You will not find Hawaiki on a map, but it is believed Maori came from an island or group of islands in Polynesia in the South Pacific Ocean. There are distinct similarities between the Maori language and culture and others of Polynesia including the Cook Islands, Hawaii, and Tahiti.
Tribal Waka

More waka hourua followed Kupe over the next few hundred years, landing at various parts of New Zealand. It is believed that Polynesian migration was planned and deliberate, with many waka hourua making return journeys to Hawaiki. Today, iwi (tribes) can trace their entire origins and whakapapa (genealogy) back to certain waka hourua. The seven waka that arrived to Aotearoa were called Tainui, Te Arawa, Matatua, Kurahaupo, Tokomaru, Aotea and Takitimu. 

Hunters, gatherers and growers

Maori were expert hunters and fishermen. They wove fishing nets from harakeke (flax), and carved fishhooks from bone and stone. They hunted native birds, including moa, the world’s largest bird, with a range of ingenious traps and snares. Maori cultivated land and grew introduced vegetables from Polynesia, including the kumara (sweet potato). They also ate native vegetables, roots and berries. Weaved flax baskets were used to carry food, which was often stored in a pataka — a storehouse raised on stilts.

Tribal warfare

In pre-European times, Maori tribal warfare was common. Maori warriors were strong and fearless, able to skillfully yield a variety of traditional weapons, including the spear-like taiaha and club-like mere. Today, these weapons may be seen in Maori ceremonies, such as the wero (challenge).

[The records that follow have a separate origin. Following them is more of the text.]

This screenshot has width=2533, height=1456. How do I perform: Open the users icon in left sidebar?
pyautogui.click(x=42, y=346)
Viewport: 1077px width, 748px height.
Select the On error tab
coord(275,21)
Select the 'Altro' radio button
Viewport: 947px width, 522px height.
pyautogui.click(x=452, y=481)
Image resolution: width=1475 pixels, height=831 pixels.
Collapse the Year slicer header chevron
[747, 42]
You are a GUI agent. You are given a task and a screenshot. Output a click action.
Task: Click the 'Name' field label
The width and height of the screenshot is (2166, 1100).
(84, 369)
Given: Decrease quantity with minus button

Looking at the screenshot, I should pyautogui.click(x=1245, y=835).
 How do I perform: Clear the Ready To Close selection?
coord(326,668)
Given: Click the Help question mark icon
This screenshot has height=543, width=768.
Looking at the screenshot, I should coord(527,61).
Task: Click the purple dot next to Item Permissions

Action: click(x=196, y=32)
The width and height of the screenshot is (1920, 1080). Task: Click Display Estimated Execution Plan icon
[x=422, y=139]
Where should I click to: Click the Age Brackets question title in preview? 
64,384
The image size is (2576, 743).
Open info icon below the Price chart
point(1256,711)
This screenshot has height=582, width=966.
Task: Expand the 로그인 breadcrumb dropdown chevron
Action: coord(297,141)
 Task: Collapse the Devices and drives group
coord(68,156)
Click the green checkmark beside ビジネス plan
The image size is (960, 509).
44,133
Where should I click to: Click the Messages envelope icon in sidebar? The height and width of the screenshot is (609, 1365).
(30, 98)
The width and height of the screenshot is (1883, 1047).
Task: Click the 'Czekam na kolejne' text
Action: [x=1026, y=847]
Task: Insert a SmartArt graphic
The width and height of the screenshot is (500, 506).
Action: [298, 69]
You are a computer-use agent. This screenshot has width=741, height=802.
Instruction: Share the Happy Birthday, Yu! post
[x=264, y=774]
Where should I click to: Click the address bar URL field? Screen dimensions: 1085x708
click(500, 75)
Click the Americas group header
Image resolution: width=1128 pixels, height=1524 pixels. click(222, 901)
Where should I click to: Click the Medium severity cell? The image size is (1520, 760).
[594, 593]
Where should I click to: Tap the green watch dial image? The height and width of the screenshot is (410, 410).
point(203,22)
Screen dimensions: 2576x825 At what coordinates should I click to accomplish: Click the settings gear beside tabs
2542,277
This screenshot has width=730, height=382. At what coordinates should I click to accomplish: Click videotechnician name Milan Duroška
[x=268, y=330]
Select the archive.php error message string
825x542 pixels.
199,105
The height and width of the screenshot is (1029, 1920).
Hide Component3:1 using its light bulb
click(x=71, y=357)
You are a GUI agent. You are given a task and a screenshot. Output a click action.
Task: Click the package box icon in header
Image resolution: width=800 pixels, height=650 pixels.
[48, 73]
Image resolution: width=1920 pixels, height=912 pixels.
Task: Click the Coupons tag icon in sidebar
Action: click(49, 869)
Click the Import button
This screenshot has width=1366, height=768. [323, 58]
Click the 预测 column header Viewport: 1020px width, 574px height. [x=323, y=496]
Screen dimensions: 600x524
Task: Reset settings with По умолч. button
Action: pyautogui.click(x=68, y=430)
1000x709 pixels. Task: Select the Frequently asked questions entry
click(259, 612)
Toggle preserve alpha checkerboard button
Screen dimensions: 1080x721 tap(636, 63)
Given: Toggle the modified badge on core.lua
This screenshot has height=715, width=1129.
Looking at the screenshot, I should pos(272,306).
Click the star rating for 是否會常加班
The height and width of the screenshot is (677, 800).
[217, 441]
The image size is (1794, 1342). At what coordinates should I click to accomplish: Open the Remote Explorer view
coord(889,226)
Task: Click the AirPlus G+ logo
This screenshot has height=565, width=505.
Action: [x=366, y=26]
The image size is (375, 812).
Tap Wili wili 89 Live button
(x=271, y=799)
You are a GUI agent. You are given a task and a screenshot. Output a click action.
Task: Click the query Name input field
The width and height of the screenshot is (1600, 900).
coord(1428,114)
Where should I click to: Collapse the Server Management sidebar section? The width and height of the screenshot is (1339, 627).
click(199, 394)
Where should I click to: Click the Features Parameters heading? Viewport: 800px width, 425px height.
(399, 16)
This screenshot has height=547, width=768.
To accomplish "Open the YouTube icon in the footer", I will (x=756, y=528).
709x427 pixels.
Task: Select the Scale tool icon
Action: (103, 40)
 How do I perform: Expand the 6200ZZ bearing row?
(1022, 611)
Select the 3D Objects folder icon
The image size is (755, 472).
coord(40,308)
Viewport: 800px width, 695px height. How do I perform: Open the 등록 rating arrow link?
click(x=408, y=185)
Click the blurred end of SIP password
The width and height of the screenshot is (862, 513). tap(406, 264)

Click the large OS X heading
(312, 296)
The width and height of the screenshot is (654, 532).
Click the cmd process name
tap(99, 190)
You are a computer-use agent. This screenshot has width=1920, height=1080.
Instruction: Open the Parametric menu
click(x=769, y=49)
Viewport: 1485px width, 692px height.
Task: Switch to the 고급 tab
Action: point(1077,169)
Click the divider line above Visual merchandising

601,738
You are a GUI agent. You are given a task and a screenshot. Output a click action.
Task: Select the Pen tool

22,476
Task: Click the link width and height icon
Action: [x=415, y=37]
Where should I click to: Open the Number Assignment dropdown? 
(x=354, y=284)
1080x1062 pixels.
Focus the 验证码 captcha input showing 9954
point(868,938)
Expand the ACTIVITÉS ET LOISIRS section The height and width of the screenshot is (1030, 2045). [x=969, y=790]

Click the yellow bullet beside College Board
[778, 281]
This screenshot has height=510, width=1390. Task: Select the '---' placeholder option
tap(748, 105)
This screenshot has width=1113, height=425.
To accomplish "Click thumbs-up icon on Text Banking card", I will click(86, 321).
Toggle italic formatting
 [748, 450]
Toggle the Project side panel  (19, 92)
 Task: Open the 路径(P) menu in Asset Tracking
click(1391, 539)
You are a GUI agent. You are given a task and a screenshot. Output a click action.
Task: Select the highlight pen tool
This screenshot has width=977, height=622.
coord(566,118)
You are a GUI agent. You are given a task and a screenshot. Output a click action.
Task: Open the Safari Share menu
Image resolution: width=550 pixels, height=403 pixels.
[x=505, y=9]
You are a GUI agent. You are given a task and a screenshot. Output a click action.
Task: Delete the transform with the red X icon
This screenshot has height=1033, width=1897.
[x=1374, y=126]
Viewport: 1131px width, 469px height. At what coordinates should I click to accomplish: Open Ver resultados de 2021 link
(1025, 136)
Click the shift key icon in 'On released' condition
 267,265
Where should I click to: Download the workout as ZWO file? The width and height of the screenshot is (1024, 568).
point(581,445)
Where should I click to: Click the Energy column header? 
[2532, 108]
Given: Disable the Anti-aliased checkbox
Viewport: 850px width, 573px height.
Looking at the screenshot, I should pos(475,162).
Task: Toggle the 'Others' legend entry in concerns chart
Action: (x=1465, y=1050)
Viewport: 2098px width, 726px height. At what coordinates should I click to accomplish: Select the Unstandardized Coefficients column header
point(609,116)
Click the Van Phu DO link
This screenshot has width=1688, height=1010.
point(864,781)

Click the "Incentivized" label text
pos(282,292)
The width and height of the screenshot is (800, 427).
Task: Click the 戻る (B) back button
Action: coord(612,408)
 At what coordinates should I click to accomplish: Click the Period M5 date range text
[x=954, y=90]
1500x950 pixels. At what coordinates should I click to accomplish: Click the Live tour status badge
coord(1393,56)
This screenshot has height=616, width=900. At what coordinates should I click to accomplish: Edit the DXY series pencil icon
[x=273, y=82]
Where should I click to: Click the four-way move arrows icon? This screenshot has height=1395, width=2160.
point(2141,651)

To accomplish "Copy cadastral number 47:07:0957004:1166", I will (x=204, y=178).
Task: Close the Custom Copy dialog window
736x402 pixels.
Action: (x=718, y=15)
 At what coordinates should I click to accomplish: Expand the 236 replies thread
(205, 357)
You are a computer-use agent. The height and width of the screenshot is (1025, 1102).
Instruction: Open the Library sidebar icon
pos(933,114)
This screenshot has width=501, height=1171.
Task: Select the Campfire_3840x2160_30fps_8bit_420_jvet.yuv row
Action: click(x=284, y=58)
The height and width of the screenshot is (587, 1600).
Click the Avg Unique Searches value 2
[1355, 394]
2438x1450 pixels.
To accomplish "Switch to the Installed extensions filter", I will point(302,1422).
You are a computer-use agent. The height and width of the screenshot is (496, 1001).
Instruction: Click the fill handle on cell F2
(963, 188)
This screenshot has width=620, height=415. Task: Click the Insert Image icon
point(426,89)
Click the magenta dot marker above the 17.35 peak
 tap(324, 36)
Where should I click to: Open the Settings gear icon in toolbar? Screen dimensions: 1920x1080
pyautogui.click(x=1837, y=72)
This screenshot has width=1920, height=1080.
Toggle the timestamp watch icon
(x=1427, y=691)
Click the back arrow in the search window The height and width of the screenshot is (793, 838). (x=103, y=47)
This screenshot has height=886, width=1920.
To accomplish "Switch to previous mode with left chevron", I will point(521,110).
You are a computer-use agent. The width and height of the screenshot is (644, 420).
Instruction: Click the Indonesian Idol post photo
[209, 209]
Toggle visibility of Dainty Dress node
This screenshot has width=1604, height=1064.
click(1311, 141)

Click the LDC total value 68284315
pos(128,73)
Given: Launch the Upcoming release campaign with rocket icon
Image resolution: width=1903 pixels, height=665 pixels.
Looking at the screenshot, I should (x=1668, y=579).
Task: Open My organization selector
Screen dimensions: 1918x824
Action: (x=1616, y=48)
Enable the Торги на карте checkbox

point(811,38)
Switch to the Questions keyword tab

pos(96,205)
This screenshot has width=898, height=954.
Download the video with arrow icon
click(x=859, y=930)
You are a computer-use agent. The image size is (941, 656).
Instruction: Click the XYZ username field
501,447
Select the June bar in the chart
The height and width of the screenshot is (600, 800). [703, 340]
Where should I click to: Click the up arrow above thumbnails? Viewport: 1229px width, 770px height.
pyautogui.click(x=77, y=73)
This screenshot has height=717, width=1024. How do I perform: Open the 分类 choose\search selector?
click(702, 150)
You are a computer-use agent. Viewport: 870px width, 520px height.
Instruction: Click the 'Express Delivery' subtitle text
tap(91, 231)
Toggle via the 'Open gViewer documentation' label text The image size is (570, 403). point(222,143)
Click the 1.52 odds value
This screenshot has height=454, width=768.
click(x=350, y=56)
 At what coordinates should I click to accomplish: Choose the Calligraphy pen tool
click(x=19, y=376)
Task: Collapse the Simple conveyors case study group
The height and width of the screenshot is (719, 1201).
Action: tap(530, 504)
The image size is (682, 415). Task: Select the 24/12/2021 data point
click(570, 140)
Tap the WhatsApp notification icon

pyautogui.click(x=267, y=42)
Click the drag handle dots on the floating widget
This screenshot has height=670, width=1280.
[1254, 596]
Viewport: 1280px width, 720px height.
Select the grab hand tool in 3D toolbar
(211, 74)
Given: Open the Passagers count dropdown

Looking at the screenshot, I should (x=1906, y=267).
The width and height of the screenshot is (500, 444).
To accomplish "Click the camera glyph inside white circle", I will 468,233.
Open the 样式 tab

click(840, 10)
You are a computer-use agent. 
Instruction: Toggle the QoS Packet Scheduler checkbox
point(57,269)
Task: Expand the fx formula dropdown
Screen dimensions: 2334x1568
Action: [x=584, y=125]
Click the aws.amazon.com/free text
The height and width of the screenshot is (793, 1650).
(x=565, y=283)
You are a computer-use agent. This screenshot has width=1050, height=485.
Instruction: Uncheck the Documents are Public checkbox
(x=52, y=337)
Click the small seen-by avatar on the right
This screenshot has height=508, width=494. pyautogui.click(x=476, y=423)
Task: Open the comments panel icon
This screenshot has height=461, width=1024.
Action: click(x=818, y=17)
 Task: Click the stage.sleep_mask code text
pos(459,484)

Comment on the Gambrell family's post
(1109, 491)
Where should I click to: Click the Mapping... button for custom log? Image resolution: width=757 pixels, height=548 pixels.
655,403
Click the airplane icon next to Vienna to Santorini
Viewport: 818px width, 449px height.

To protect themselves from being attacked by other iwi, Maori would construct pa (fortified village). Built in strategic locations, pa were cleverly constructed with a series of stockades and trenches protecting the inhabitants from intruders. Today, many historic pa sites can be found throughout the country.


While Maori lived throughout the North and South Islands, the Moriori, another Polynesian tribe, lived on the Chatham Islands, nearly 900 kilometres east of Christchurch. Moriori are believed to have migrated to the Chathams from the South Island of New Zealand. In the late 18th century, there were about 2000 Moriori living on the Chathams. However, disease and attacks from Maori saw the numbers of this peace-loving tribe become severely depleted. The last full-blooded Moriori is believed to have died in 1933.